▸ What is asked
In the plane-equation thread below, reproduce everything from "Specifically in" down to "the two directions.", character for character.
+++ Supplied passage
Question

Find an equation of the plane passing through the points (1, 5, -3), (2, 5, -3) and (3, 5,2)​

Answer 1

`y = 5`.

Or, equivalently:

`\begin{aligned}\begin{bmatrix}0 \\ -3 \\ 0\end{bmatrix} \left(\begin{bmatrix}x \\ y \\ z\end{bmatrix} - \begin{bmatrix}1 \\ 5 \\ -3\end{bmatrix}\right) = 0\end{aligned}`.

Explanation:

Every plane in
`\mathbb{R}^(3)` could be represented with a vector equation of the form
`\vec{n}\, (\vec{r} - \vec{r}_(0)) = 0`, where:

• 
  `\vec{n}` is a vector normal to the plane (a normal vector), and
• 
  `\vec{r}_(0)` is the position vector of a point in the plane.

Notice that in this question, the coordinates (and hence the position vectors) of the points in this plane are already given. For example, the position vector of the point
`(1,\, 5,\, -3)` is the vector:

`\begin{aligned}\vec{r}_(0) = \begin{bmatrix}1 \\ 5 \\ -3\end{bmatrix}\end{aligned}`.

Specifically in
`\mathbb{R}^(3)`, normal vectors of a plane could be found by:

• finding two distinct directions parallel to that plane, and
• taking the cross product between the two directions.

Subtracting position vectors of points in this plane from each other would give directions that are parallel to this plane:

`\begin{aligned}\begin{bmatrix}2 \\ 5 \\ -3\end{bmatrix} - \begin{bmatrix}1 \\ 5 \\ -3\end{bmatrix} = \begin{bmatrix}1 \\ 0 \\ 0\end{bmatrix}\end{aligned}`.
++++++
+++ Given data
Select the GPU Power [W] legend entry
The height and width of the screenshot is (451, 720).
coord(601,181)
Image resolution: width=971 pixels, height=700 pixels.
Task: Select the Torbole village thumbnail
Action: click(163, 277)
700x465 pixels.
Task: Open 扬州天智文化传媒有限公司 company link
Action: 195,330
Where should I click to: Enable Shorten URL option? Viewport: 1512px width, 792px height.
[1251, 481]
++++++
+++ Given data
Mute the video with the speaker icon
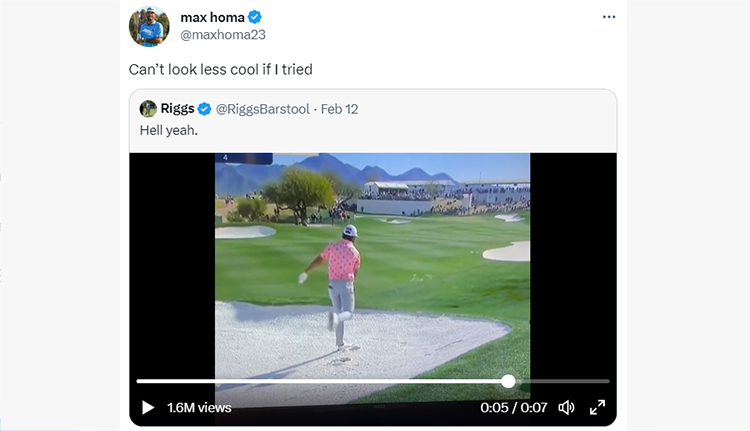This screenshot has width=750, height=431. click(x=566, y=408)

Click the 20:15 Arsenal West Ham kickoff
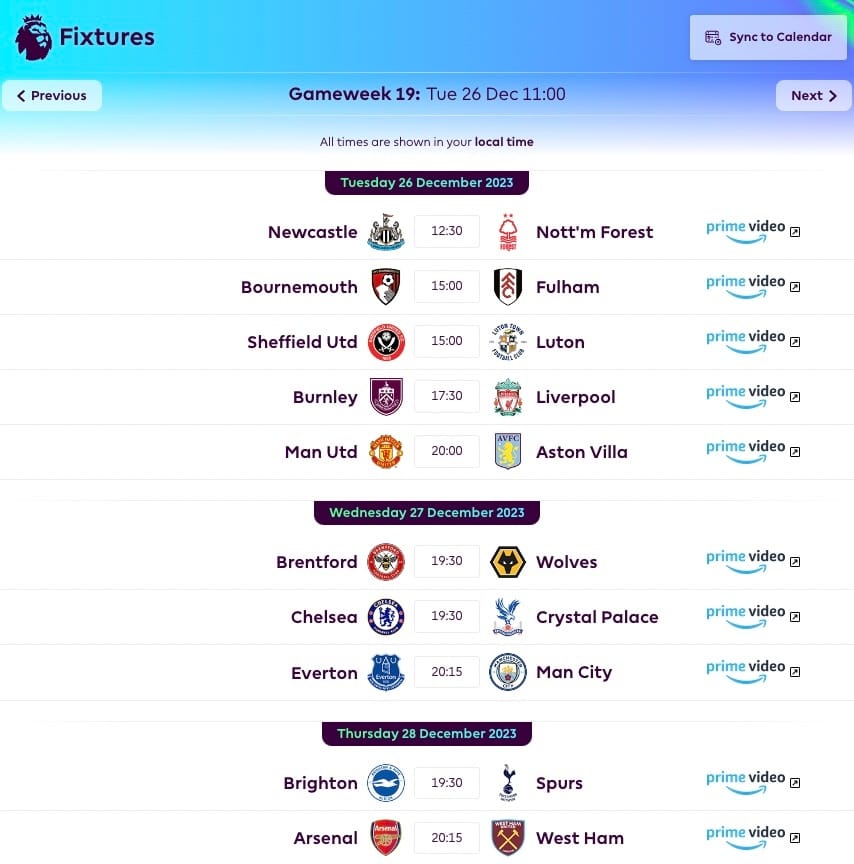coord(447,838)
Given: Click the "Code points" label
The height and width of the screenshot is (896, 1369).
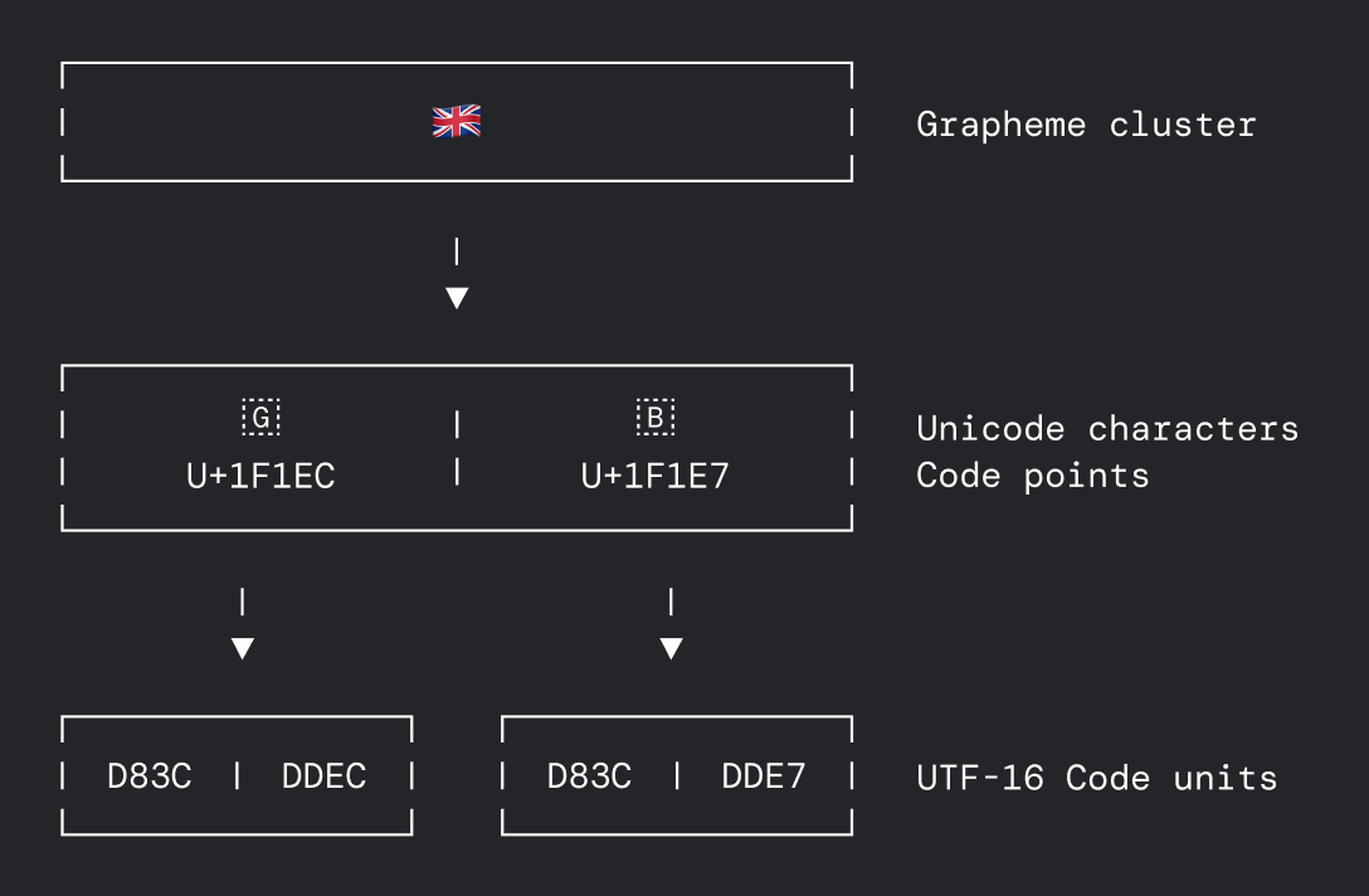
++++++
▸ Written solution
Specifically in
`\mathbb{R}^(3)`, normal vectors of a plane could be found by:

• finding two distinct directions parallel to that plane, and
• taking the cross product between the two directions.